Spesso paragoniamo la situazione attuale della sinistra al vuoto o al nulla. Oppure denigriamo la sua frammentazione o la presunta irrilevanza alla fissione dell'atomo.
Mai errori più banali, anzi sono talmente grandi da meritare una puntualizzazione.
Il vuoto ormai è assodato che ha una pressione negativa, cioè "spinge fuori". E' la causa dell'espansione accellerata del nostro universo, è il motore della sua evoluzione. Einstein in qualche modo se ne era accorto e chiamò tale fenomeno costante lambda. Si pentì della cosa, anche i geni possono sbagliare, ma poi dopo si scoprì che la sua intuizione era corretta.

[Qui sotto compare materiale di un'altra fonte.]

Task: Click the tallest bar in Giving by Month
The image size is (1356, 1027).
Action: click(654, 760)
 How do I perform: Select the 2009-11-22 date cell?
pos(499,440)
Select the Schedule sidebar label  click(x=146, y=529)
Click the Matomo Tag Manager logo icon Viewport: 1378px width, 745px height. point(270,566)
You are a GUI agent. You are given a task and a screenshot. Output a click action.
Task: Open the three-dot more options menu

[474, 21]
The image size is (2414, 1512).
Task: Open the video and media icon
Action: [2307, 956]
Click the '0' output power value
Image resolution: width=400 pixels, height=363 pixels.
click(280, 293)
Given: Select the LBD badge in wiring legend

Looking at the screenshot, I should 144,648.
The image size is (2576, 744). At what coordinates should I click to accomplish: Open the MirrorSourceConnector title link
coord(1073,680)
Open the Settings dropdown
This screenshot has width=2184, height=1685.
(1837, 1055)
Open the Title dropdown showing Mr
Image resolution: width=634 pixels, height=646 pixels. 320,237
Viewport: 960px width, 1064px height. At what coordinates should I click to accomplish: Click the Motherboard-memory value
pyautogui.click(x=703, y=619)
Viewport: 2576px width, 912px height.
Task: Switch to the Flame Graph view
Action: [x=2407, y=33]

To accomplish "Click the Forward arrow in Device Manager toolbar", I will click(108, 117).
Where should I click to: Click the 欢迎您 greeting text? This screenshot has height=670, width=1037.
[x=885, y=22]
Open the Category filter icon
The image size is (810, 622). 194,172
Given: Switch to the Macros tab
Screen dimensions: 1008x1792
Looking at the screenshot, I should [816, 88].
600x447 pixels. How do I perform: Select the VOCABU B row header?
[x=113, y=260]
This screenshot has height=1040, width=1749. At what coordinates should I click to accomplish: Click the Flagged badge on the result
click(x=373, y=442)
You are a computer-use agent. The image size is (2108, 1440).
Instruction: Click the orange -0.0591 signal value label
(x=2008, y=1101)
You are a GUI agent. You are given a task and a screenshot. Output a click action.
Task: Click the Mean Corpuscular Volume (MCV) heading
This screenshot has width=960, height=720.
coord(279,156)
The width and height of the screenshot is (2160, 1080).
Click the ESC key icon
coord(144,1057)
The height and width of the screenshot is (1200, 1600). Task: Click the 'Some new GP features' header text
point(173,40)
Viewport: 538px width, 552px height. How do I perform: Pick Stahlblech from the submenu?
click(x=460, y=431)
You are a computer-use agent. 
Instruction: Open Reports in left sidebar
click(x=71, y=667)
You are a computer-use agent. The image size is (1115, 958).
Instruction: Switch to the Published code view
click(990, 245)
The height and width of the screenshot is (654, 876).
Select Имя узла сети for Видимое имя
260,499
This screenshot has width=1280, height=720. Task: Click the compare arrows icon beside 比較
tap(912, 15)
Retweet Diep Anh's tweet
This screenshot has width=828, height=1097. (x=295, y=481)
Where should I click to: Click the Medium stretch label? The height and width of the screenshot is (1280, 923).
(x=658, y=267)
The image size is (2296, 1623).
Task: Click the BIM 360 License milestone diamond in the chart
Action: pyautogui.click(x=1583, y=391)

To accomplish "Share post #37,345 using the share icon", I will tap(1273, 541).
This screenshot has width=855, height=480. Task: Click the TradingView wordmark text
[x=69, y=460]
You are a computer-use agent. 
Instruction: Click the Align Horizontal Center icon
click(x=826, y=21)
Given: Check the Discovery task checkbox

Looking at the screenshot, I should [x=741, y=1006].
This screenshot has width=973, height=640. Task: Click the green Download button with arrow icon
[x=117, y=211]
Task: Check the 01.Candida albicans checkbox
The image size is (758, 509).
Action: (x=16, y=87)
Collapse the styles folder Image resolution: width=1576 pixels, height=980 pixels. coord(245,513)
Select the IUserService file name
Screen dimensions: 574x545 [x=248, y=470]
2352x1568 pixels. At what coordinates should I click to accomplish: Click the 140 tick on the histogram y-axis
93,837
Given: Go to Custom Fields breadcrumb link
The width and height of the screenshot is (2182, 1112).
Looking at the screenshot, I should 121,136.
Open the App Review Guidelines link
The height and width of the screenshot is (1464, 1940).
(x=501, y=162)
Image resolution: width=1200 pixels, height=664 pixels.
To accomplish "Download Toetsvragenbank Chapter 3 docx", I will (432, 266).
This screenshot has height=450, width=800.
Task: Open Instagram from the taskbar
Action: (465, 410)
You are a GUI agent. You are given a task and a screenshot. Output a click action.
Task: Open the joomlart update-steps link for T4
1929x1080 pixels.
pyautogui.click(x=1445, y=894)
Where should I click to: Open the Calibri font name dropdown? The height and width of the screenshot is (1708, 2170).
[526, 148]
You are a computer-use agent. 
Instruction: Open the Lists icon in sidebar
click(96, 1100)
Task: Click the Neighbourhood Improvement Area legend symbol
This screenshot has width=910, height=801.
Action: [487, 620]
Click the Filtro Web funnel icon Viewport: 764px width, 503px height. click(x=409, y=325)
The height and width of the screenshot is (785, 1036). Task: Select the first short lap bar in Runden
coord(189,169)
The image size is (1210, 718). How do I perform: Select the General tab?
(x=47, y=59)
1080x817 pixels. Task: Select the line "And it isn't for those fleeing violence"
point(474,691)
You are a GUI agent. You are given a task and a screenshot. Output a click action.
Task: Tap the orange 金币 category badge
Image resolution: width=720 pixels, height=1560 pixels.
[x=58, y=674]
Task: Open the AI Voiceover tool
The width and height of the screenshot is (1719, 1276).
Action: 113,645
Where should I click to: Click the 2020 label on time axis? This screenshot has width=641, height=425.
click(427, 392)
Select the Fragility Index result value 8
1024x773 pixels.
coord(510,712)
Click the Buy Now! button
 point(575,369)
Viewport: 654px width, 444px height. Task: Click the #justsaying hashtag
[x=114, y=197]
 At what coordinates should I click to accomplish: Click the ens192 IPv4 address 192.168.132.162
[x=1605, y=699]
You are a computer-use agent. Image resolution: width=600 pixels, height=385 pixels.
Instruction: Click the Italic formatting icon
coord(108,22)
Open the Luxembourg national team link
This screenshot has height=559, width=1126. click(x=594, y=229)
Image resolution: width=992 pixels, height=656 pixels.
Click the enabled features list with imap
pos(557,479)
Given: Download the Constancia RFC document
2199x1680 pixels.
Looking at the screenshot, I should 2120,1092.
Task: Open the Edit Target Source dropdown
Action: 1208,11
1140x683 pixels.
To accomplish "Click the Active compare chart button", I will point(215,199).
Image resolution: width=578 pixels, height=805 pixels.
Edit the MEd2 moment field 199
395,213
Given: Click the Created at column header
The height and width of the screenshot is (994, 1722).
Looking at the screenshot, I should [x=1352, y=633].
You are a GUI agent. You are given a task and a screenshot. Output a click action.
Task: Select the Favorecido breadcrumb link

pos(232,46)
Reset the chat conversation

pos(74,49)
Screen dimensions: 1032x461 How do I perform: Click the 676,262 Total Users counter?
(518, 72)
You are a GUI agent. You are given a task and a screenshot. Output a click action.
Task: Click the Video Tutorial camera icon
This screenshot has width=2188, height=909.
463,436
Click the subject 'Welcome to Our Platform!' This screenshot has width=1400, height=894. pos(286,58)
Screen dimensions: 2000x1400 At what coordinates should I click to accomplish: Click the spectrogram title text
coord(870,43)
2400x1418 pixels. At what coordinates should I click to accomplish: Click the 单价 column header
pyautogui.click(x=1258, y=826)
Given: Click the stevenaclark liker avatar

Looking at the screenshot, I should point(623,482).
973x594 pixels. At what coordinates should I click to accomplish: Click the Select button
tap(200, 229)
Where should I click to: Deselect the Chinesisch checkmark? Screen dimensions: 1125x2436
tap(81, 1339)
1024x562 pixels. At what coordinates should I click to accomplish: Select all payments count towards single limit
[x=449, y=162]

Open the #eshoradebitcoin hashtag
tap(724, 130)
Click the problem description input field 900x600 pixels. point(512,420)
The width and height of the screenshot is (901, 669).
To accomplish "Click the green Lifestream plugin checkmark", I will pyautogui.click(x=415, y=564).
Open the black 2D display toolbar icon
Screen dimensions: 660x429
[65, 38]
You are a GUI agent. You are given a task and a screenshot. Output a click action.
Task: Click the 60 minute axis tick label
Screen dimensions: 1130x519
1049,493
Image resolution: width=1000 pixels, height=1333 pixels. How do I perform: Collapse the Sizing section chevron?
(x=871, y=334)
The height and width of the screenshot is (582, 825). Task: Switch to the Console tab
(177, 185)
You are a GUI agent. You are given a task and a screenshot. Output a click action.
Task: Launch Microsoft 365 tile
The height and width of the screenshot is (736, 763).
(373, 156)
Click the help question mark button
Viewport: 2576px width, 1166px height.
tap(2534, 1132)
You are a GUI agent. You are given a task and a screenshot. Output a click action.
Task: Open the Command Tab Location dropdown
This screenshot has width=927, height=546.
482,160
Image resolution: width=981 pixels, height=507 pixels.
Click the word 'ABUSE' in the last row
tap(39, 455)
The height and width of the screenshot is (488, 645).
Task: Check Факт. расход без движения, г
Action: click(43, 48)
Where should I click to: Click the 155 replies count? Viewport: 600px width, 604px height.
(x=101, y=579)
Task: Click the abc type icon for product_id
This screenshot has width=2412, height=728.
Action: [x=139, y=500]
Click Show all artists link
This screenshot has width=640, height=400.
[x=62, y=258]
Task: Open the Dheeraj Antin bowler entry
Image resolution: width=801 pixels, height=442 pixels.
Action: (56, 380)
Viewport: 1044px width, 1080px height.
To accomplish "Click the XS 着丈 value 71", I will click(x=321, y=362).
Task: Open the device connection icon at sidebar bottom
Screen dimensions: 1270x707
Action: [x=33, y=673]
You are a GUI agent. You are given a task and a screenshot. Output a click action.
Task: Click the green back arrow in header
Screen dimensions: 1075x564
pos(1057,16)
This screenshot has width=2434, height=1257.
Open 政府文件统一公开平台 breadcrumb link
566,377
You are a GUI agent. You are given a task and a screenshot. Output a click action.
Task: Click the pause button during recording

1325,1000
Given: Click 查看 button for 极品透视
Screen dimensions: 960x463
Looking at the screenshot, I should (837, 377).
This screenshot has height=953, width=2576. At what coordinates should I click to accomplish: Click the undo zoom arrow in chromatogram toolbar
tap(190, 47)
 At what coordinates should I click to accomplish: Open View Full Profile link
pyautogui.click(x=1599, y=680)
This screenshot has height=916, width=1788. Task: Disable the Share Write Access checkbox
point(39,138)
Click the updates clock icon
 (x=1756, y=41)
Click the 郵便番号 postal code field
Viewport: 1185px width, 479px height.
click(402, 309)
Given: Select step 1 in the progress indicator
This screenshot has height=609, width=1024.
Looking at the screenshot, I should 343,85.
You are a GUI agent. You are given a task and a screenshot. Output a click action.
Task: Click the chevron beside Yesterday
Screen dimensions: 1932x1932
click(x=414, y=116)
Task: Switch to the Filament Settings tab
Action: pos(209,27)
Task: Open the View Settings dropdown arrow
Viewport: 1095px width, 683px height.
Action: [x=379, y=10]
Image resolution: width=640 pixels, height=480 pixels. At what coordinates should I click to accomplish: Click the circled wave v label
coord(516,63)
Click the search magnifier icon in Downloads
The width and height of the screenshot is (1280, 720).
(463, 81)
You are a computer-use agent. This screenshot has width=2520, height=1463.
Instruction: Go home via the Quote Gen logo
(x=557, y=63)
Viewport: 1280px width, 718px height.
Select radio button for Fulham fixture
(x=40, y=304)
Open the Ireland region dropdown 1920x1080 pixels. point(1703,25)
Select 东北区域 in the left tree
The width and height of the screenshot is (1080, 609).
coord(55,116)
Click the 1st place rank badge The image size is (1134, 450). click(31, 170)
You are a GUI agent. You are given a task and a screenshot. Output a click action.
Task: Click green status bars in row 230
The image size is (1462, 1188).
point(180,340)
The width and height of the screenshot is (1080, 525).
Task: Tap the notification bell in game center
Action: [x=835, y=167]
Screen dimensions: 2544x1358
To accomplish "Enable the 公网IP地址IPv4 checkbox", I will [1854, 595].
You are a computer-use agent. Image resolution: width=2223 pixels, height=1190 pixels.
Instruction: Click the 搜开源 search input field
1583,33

C'è poi la meccanica quantistica, con i suoi verificati principi di indeterminazione, che stabilisce che, più faccio i vuoto, più esso brulica di incessante attività: si creano particelle, energia, in un brulicante turbinio di processi. tale turbinio spiega le anomalie della fisica dei buchi neri(anche questo è un paragone che è un vanto, non un'offesa).

Ah, la scissione, o meglio la fissione dell'atomo. Quel cretino di Enrico Fermi e molti altri ci fecero la boma atomica. E ho detto tutto.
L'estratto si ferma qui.